* **PROMPT**:
Edit the entries below by replacing "tab" with "section" and leaving everything else the same. Leave the pictures out of your version.
# Start of DATA TO PROCESS
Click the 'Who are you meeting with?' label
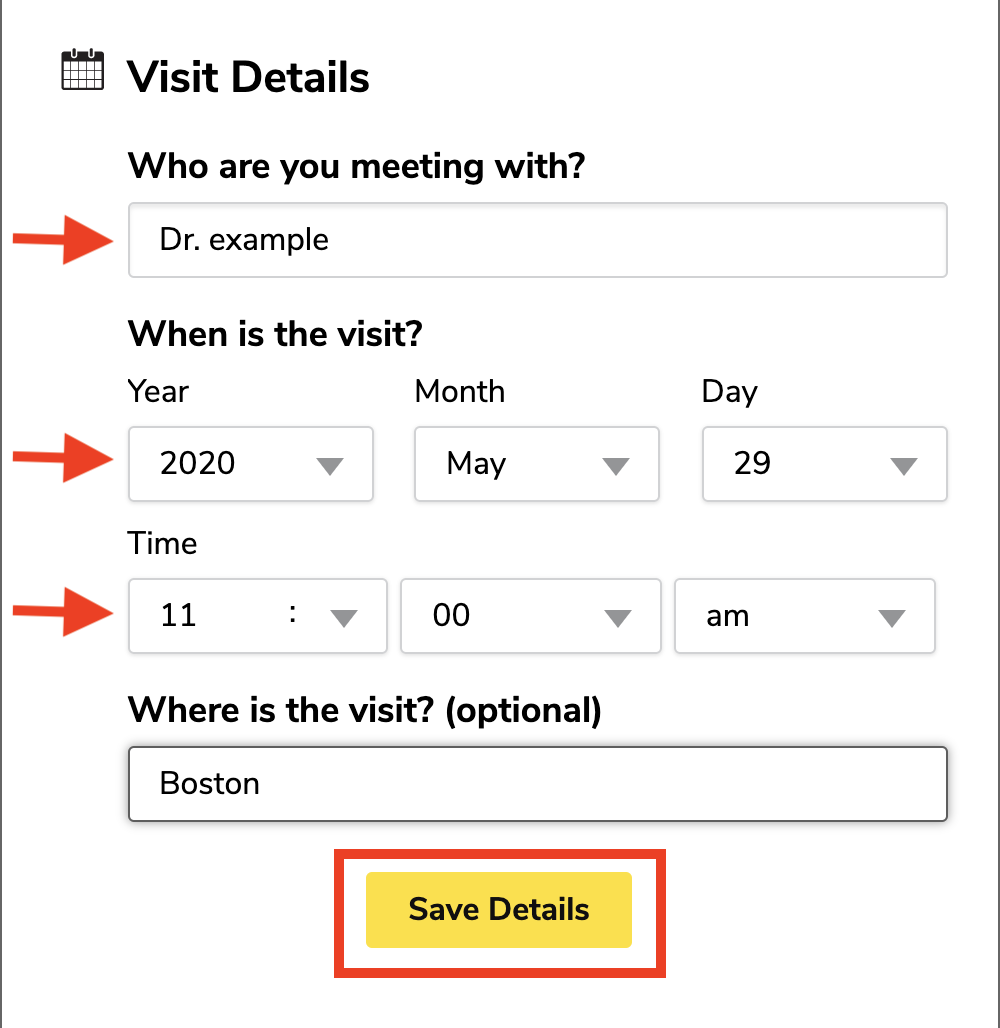1000x1028 pixels. tap(357, 166)
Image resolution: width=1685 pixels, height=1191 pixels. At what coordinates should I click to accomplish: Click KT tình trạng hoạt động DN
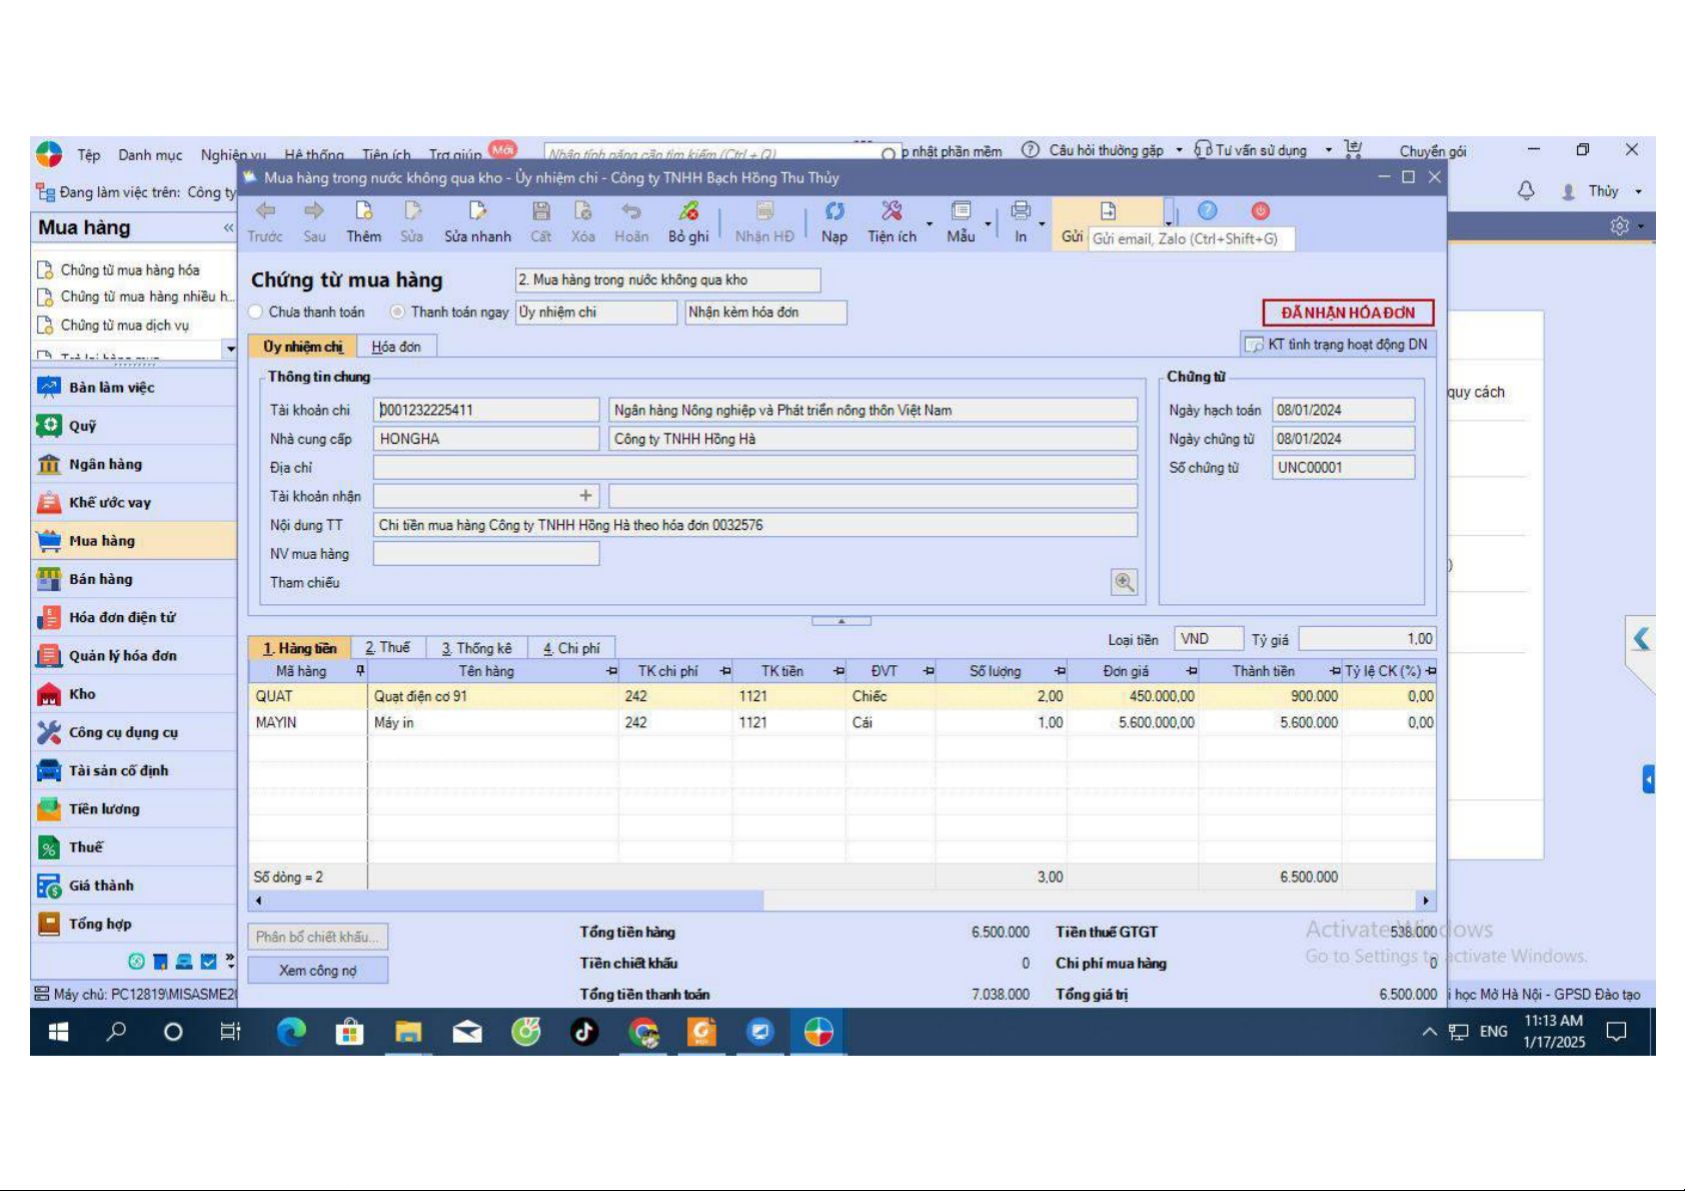1337,345
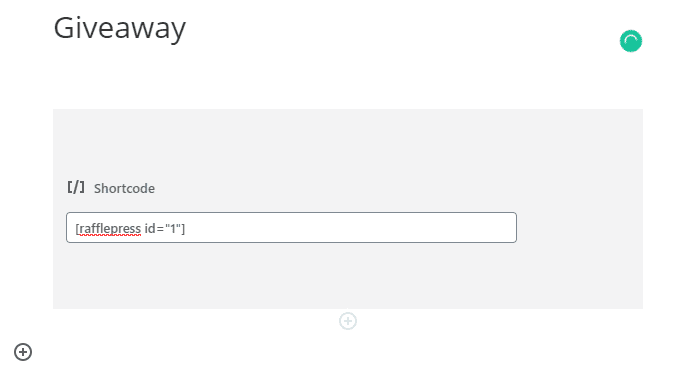The image size is (694, 376).
Task: Click empty gray area above Shortcode label
Action: pos(348,142)
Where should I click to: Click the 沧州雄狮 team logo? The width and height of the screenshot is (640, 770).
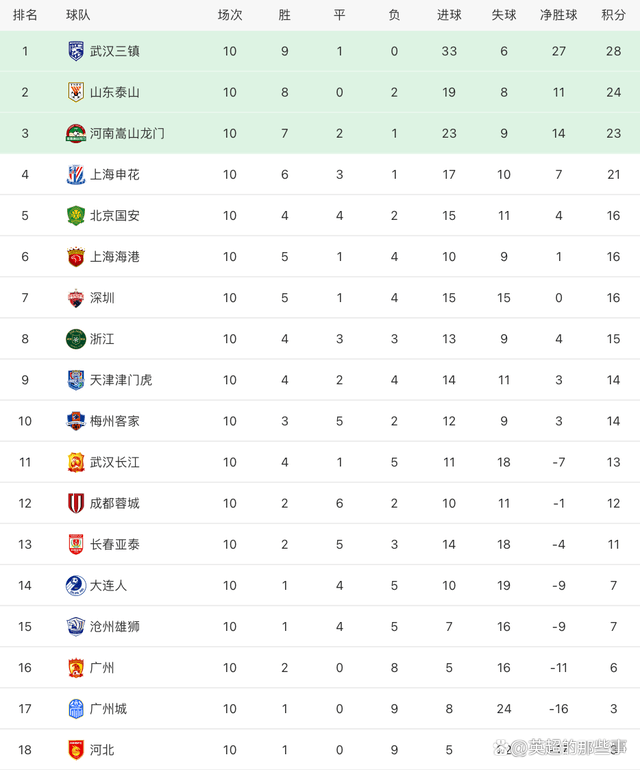(x=76, y=627)
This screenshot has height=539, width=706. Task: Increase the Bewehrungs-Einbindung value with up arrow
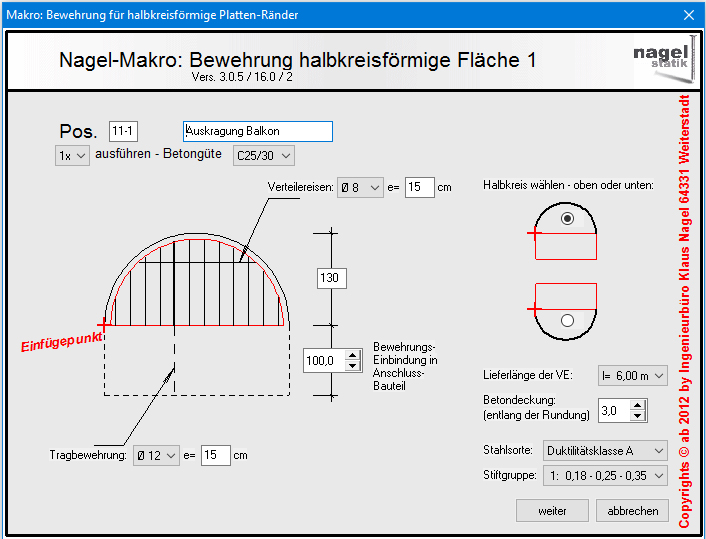pyautogui.click(x=352, y=354)
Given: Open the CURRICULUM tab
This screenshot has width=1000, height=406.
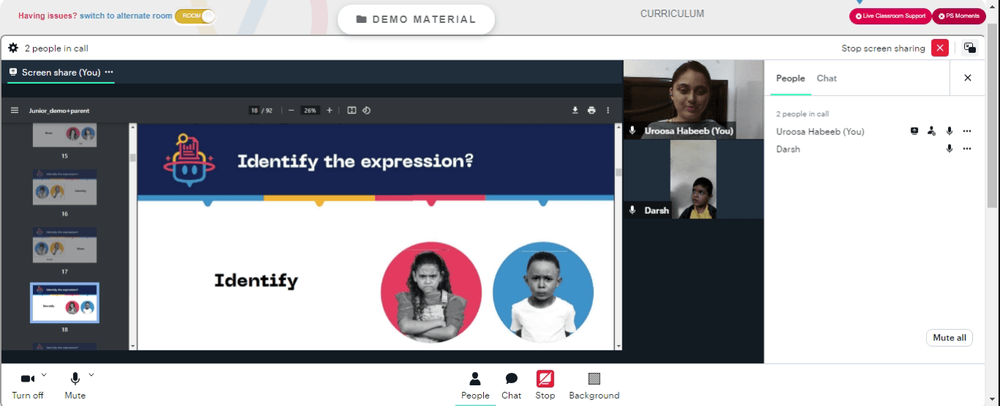Looking at the screenshot, I should pos(672,13).
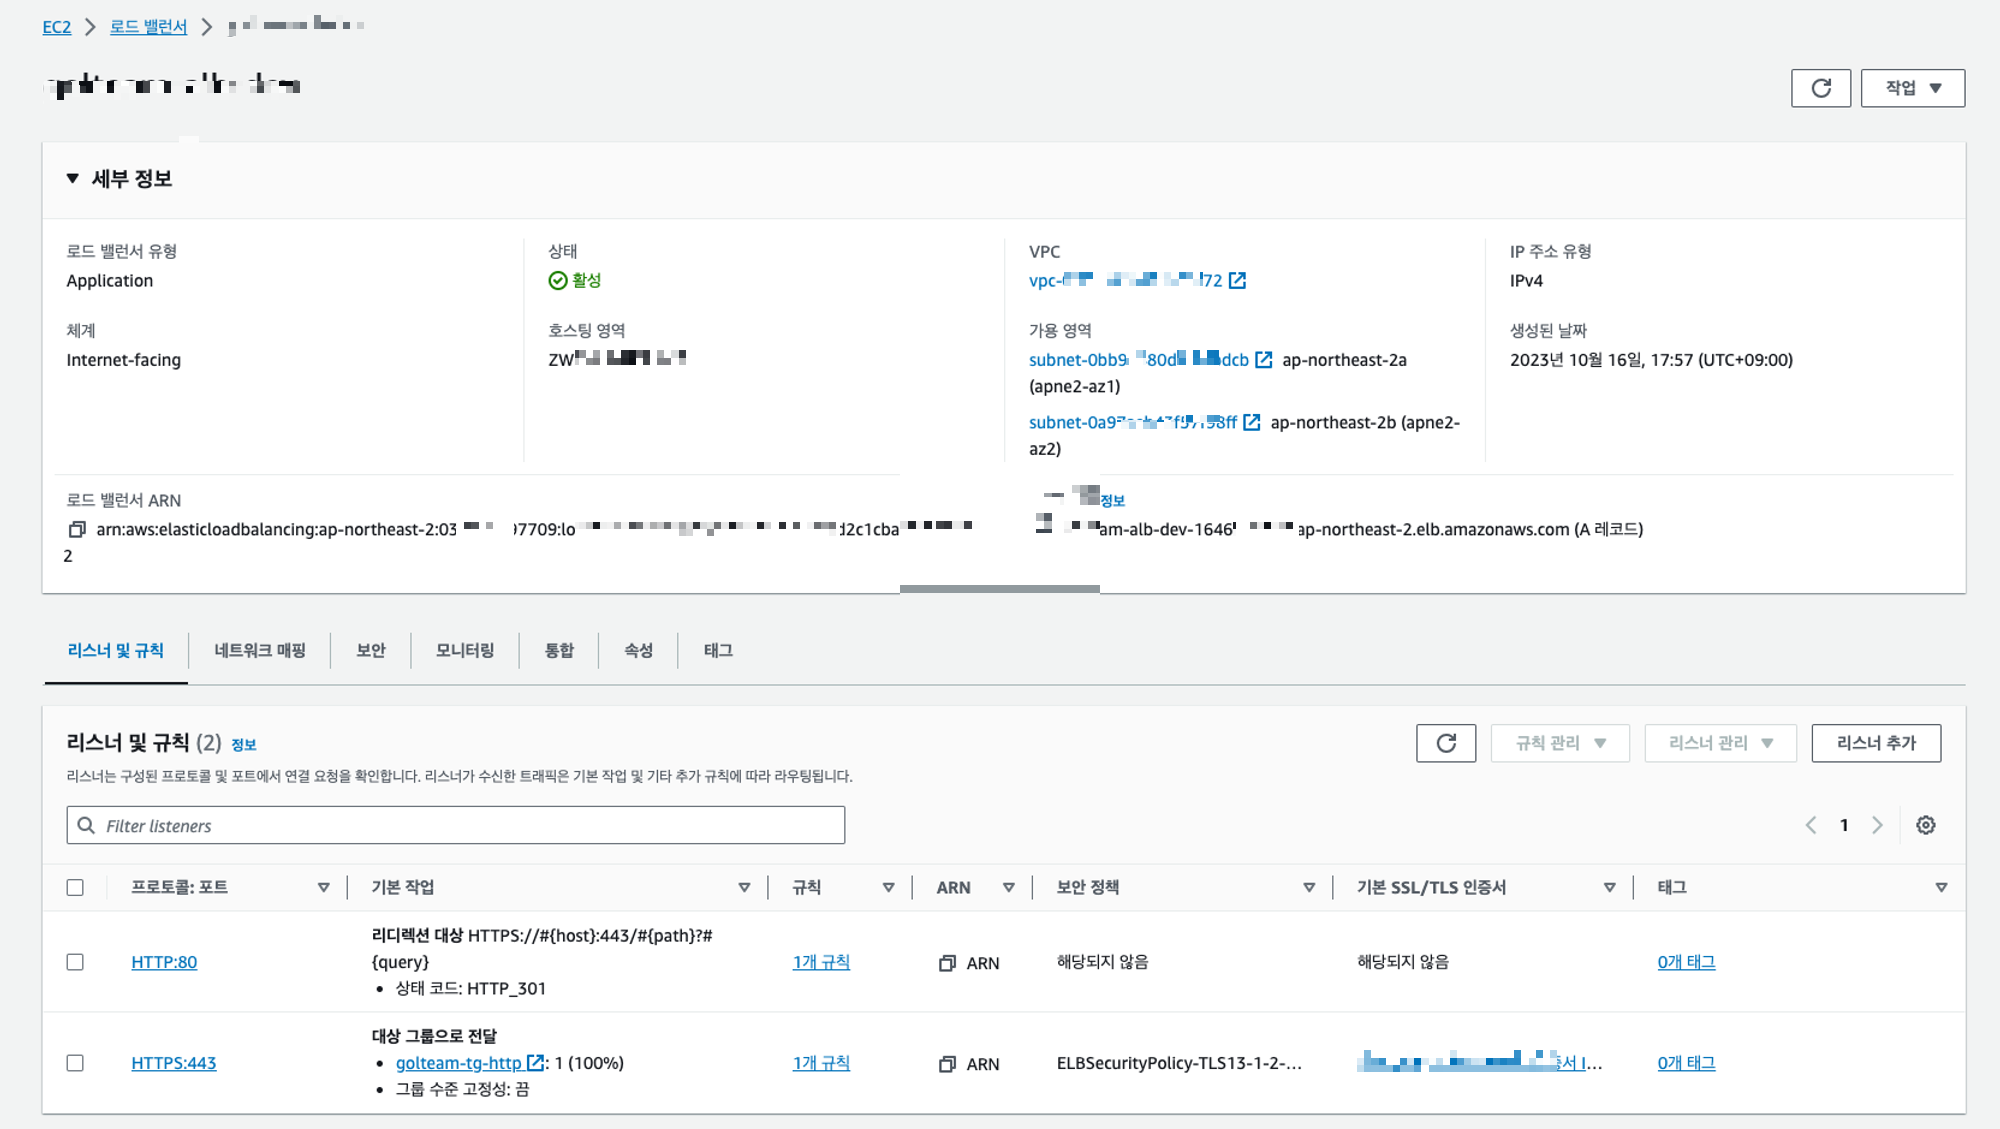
# End of DATA TO PROCESS
* **CORRECT RESULT**:
Click the 'Who are you meeting with?' label
1000x1028 pixels. tap(357, 166)
Image resolution: width=1685 pixels, height=1191 pixels. At what coordinates should I click to accomplish: Click KT tình trạng hoạt động DN
1337,345
The image size is (694, 376).
Task: Click empty gray area above Shortcode label
Action: pos(348,142)
Where should I click to: Click the 沧州雄狮 team logo? The width and height of the screenshot is (640, 770).
(x=76, y=627)
This screenshot has height=539, width=706. Task: Increase the Bewehrungs-Einbindung value with up arrow
pyautogui.click(x=352, y=354)
Given: Open the CURRICULUM section
This screenshot has width=1000, height=406.
Looking at the screenshot, I should pos(672,13).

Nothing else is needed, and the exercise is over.